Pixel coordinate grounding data
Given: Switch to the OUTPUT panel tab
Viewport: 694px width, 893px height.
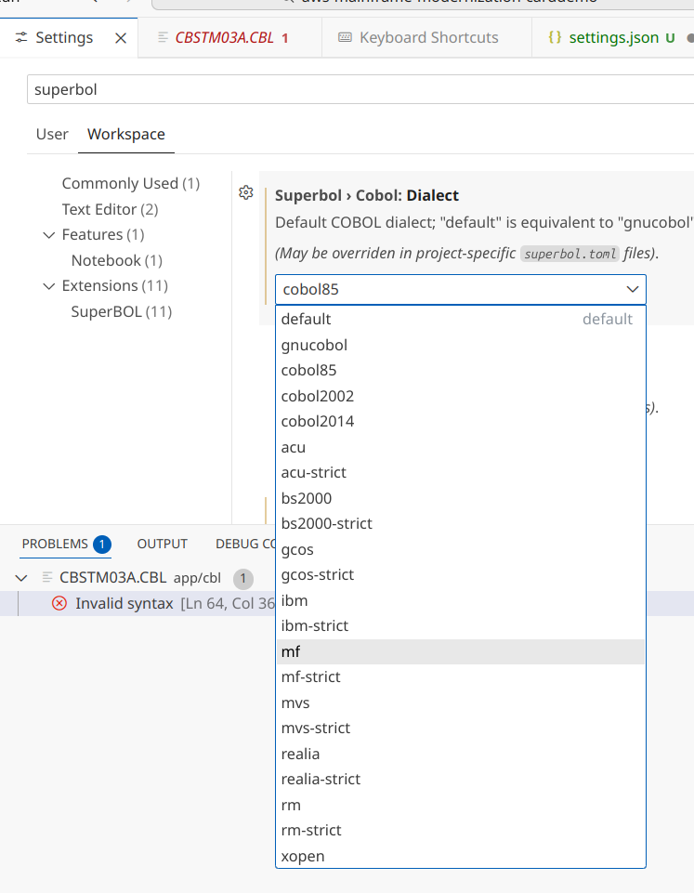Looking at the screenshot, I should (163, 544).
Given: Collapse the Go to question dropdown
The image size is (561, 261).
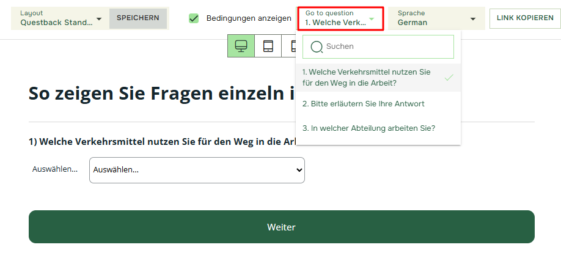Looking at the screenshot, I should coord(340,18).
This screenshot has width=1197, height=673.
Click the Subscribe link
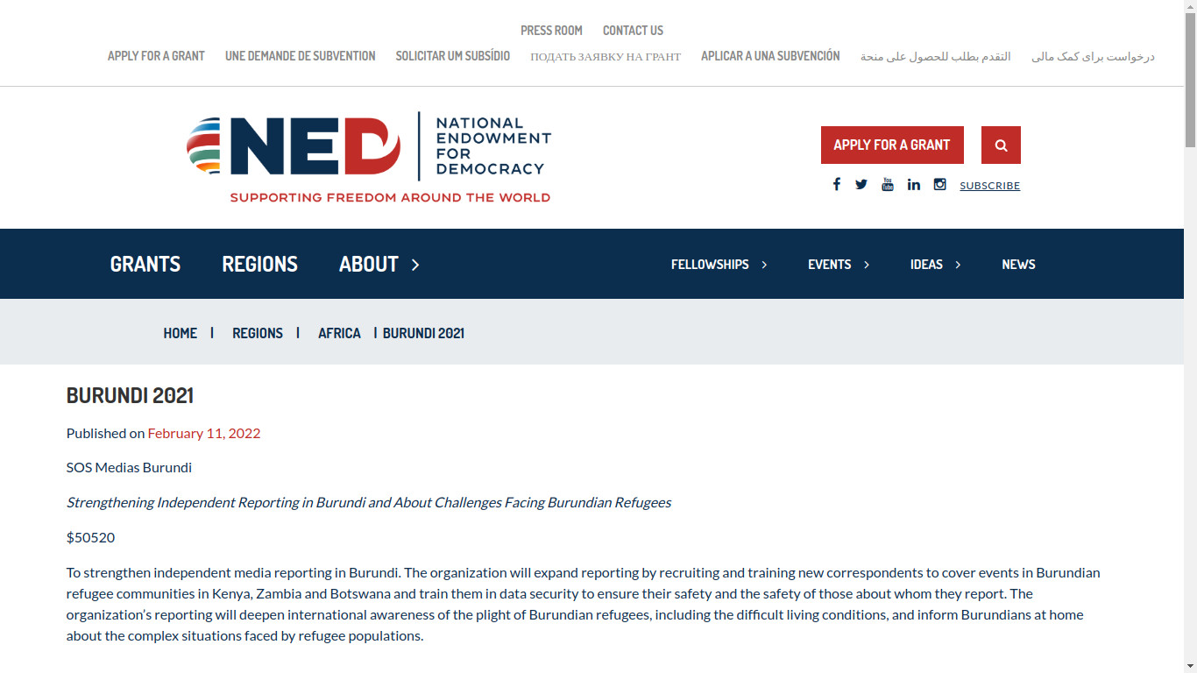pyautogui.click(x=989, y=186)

[WHAT IS BEING ASKED] Reproduce each entry precisely; the pictures stay out.

[WRITTEN RESPONSE]
Given: Switch to the OUTPUT panel tab
Viewport: 694px width, 893px height.
Looking at the screenshot, I should (163, 544).
Given: Collapse the Go to question dropdown
The image size is (561, 261).
Looking at the screenshot, I should coord(340,18).
This screenshot has width=1197, height=673.
Click the Subscribe link
pyautogui.click(x=989, y=186)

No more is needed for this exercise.